Messi enfrenta el microfóno con más reparos que al mejor portero del mundo. Porque prefiere hablar con el balón, mejor que con palabras. Pero en la distancia corta logra sorprender tanto como dentro del rectángulo de juego. Tal vez por la contraposición de la calma que transmite un jugador electrizante. Por el tono pausado y bajito de un futbolista vertiginoso y ya histórico.

El 10 del FC Barcelona se sentó con FIFA.com antes de poner rumbo al País del Sol Naciente, a donde llegó este lunespara analizar el torneo, evaluar su crecimiento y hacer balance de un año que podría reportarle su quinto FIFA Ballon d’Or… Y de repente, al repasar todo lo logrado, el argentino saca una de sus medias sonrisas y reconoce: “Un año impresionante”.

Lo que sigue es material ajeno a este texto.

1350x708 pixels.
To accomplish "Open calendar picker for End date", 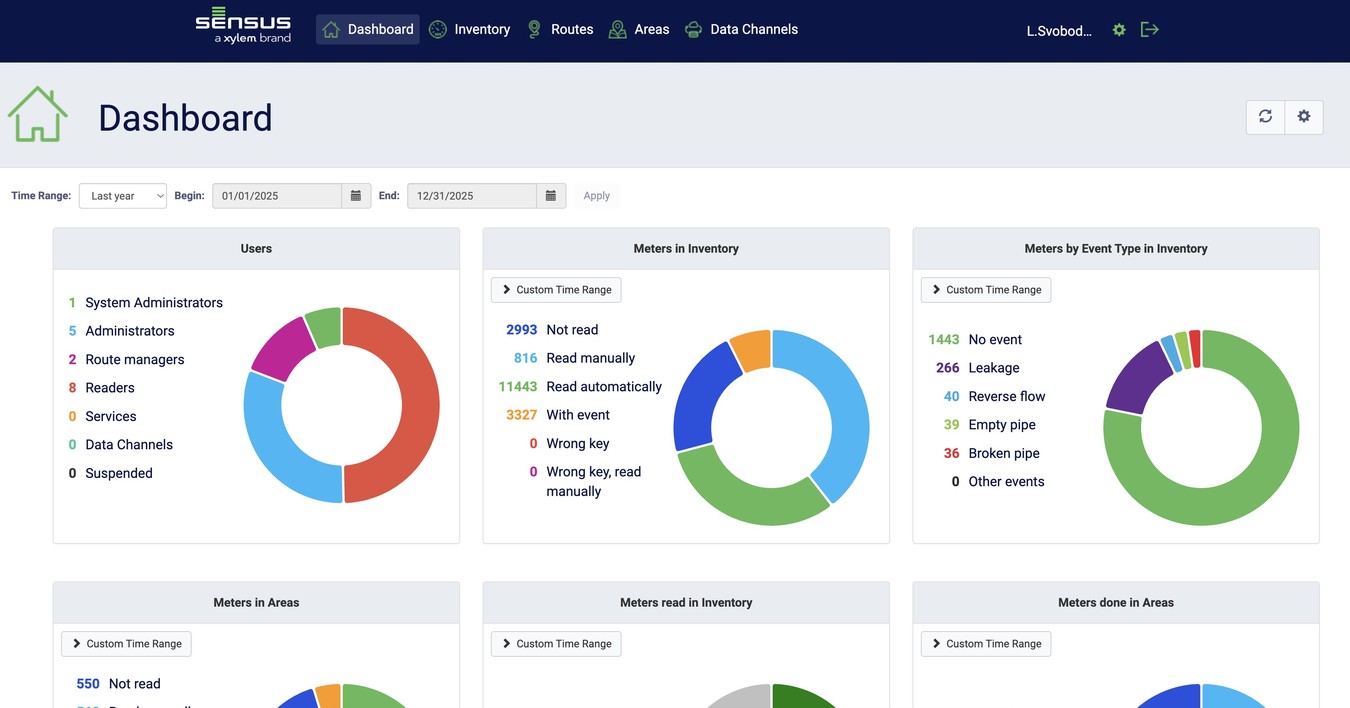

La presentación del Barcelona en Japón está ya a la vuelta de la esquina, ¿qué sensaciones le despierta este torneo?
Es una competición muy linda, una de mis favoritas. Por el valor que tiene pero también por lo que significa: haber ganado la Champions. Y te da la oportunidad de coronar un año de la mejor manera posible. Así que estoy muy contento preparándolo con todos mis compañeros. Nuestra idea es poder levantar esa copa y después disfrutar las navidades con nuestras familias con el campeonato bajo el brazo.

Ya ha visitado Japón varias veces, ¿qué impresiones le ha dejado el país en general?
De todo un poco, pero siempre muy agradables, sobre todo, por lo sucedido en la cancha cuando ganamos la edición de 2011, pero también afuera. La última vez que estuvimos en el país pudimos disfrutar de un día libre para salir, recorrer un poco y andar por la calle como personas anónimas. El trato de la gente siempre fue espectacular, apasionada pero respetuosa. Es un país que me gusta mucho.

Precisamente, 2011 fue la última edición que Barcelona disputó el torneo. Aquella final la ganó con una victoria brillante por 4-0 ante el Santos de Neymar. ¿Cómo compara al jugador de entonces con el que es su compañero ahora?
Ha pasado mucho tiempo y soy testigo de su enorme crecimiento, tanto en lo futbolístico como en lo personal. Ya entonces era un grandísimo jugador y hoy en día lo es mucho más todavía, mucho más completo. La verdad es que es un gusto y un privilegio tenerlo de nuestro lado ahora.

Dos años antes, ganó su primera Copa Mundial de Clubes en un partido dramático ante Estudiantes (2-1). Ahora podría enfrentar a otro equipo argentino, River Plate…
Es una sensación rara. En mi carrera sólo me ha tocado una vez jugar contra un club argentino, y fue precisamente en esa final ante Estudiantes. Fue un partido durísimo, en el que fuimos perdiendo durante mucho tiempo y logramos empatar sobre la hora, para después ganarlo en la prórroga. Pero también es algo que me motiva porque River es un equipo grande a nivel mundial, creo que si jugamos contra ellos va a ser un buen partido.

¿Es cierto que usted pudo haber jugado con River antes de ir a Barcelona?
Sí, hace mucho tiempo de eso ya. Al final no sucedió, pero sí es verdad que se dio la posibilidad cuando yo era muy chiquito.

¿Cómo ha sentido la evolución del Barcelona en todos los años que lleva en el club?
Hemos cambiado un poco. Nos hemos vuelto más verticales. Por supuesto, no hemos perdido la idea de tener la pelota, es nuestro sello y nuestra prioridad: controlar el juego y mantener la posesión lo más que podamos. Pero ahora le hemos añadido la idea de que en dos toques podemos estar en la otra portería. Antes era llegar con mayor elaboración.

Y en su caso personal, ¿cómo se ha sentido dentro de esta evolución?
Un poco como mencionaba con Neymar. Con el paso del tiempo uno va creciendo dentro y fuera de la cancha, se va adaptando a distintas circunstancias. Me parece que, aunque mantengo la esencia, he ido agregando cualidades a mi juego en estos años.

Tras haberlo ganado todo, ¿cómo motivarse para un nuevo torneo?
¡No hace falta! Sabemos lo que significa el Mundial de Clubes, para nosotros se trata de sumar un título más, esos campeonatos son legados imborrables para la historia del club. Es algo muy importante.

Sería, además, la cereza del pastel de un 2015 increíble, Liga, Copa del Rey, Liga de Campeones de la UEFA, Supercopa de Europa, quizá FIFA Ballon D’Or en su caso…
Un año impresionante. La vez que nos tocó ganarlo todo con Guardiola parecía irrepetible, realmente no sabíamos si algún día íbamos a poder repetirlo. Y aquí estamos. Ahora lo que nos queda es terminar el año de la mejor manera posible para que sea inolvidable.